Pouvoir d’achat en berne , dites vous ?
Ce n’est pas ce qui ressort des derniers chiffres de l’INSEE.
Quels chiffres utilisez vous ? Quelle base scientifique à de telles affirmations ?
Je n’est aucun intérêt dans la grande distribution , mais en tant qu’ancien cadre de ce secteur , je n’en peux plus d’entendre vous messages mensongers.
Certes ,il y a toujours une part de vérité dans ce que vous dites , mais la présentation en est toujours fallacieuse .
Dernière enquête , entendue en boucle sur France info : baisse des prix de vente agricoles , hausse des prix de vente de la grande distribution ( sur 20 ans je crois ? ) qui s’en met donc plein les poches !!!!
Mais rien sur les coûts logistiques dans la même période :
hausse des coûts du carburant , des taxes afférentes , des salaires des chauffeurs , des camions , des taxes professionnelles …., sur 20 ans !
Mais aucun commentaire sur l’évolution des coûts de distribution dans la même période : vous confondez marge brute avec marge nette .
La marge brute ( prix de vente – prix d’achat ) sert à payer : les hypermarchés ( coût du foncier sur 20 ans , coût de la construction , du matériel ( chambre froides …)) l’électricité , le froid , l’entretien , les impôts ( taxe professionnelle sur 20 ans ??? ) , LES SALAIRES ( bouchers , mise en rayon , caissières … , évolution sur 20 ans ???… ).

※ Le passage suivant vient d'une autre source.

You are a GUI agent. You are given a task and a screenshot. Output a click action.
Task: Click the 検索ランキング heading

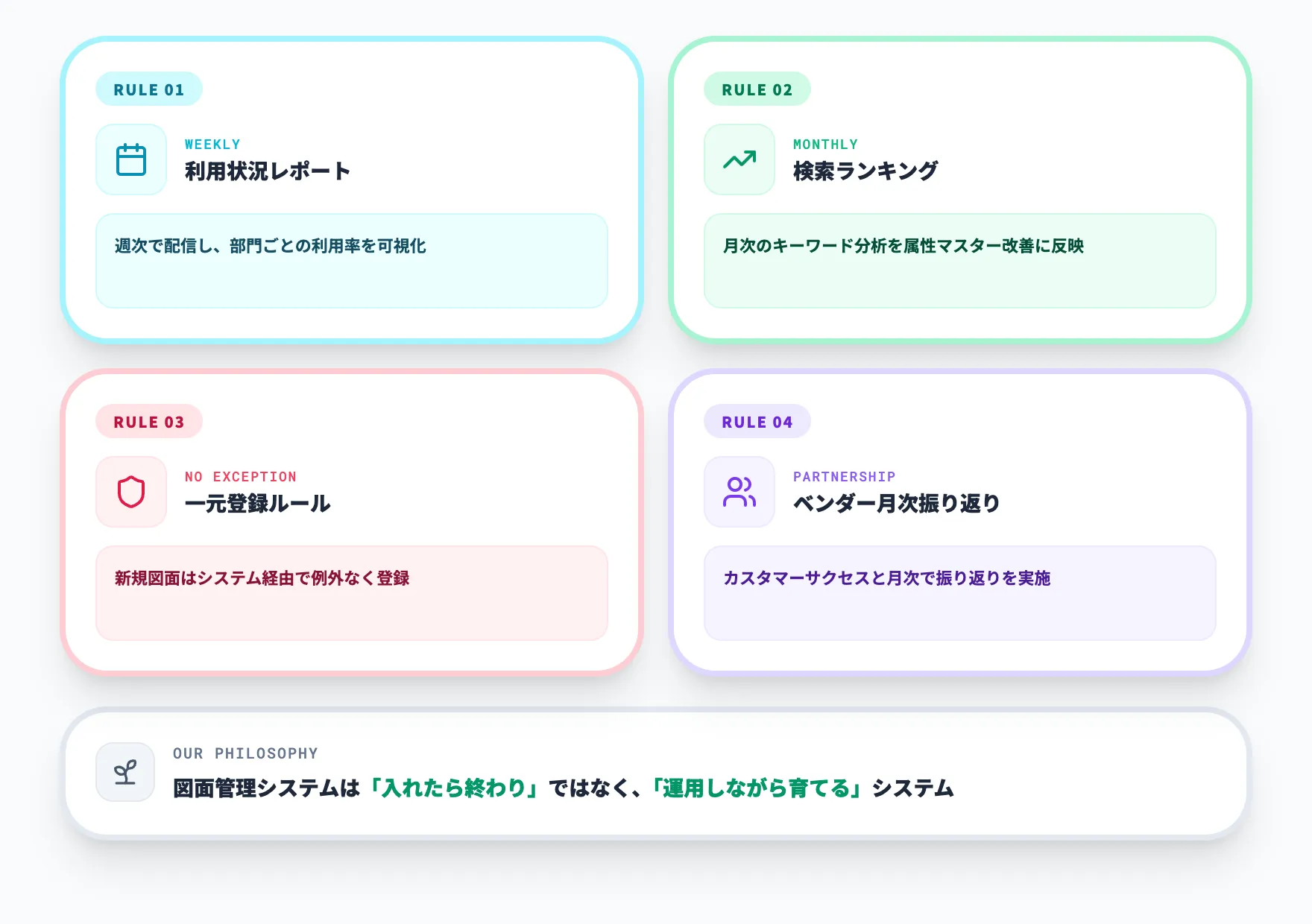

Au final , une entreprise comme Carrefour , sur un caddie de 100 euros , gagne ( bénéfice net ) les meilleures années 2 euros , les mauvaises , ZERO euro ( perte au 30 06 09 ).
Tout ça ( 450 000 salariés ) pour ça ? Pour à peine assurer sa croissance et son indépendance , pour ne pas se faire absorber par WALL MART !
A force de dénigrer à longueur de temps les entreprises Française qui ont tout le mal du monde à survivre ; il n’y en aura plus ; vous aurez gagné.